Maintaining fair and graceful curves throughout the carving process is going to be a constant concern in this design. The relationship of the various lines that describe the edges will be crucial to the task of relating all these elements of the carving.

There will be many third dimension unknowns in the final design that await inclusion, as the two dimensional pattern is transformed at the keen, wilful edges of knives, chisels and gouges, through a variably-compliant timber’s, one inch thickness, to the Lovespoons final finished form. This finished form will be accomplished with many irreversible tool edge incisions as the carving and further design work proceed concurrently.

It would be possible to plan the design more thoroughly, so that the whole three dimensional form of the carving was a known quantity, but this would require producing a marque. Then with this three dimensional representation available, the carving process would be mostly a matter of copying what has already been decided.

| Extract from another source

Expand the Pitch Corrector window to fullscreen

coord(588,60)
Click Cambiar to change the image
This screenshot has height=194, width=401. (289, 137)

My preferred method is to spend a fair bit of time on the plan view of the carving and then work more intuitively in the carving stage. I can, however, see some benefit in producing a marque in clay or even a paper and card model, and I might try this approach sometime.

As I mentioned earlier, doing a more carefully rendered drawing of the pattern, has helped a little in this way by ‘modelling’ each of the carving’s elements, conceptually at least, as the shading indicates how the third dimension of the form might go and as enough time is spent dwelling over each element to consider how it might be carved.

The nature of timber together with the special geometry of each carving tool’s cutting edge are useful additions to the vocabulary of describing the carved form as chisels and gouges leave their peculiar tool marks. As the tool marks and developmental forms emerge and intersect there are suggestions the proceeding work makes, that can lead he design imagination, in directions that would not otherwise occur. This dynamic design process has its dangers but also its benefits.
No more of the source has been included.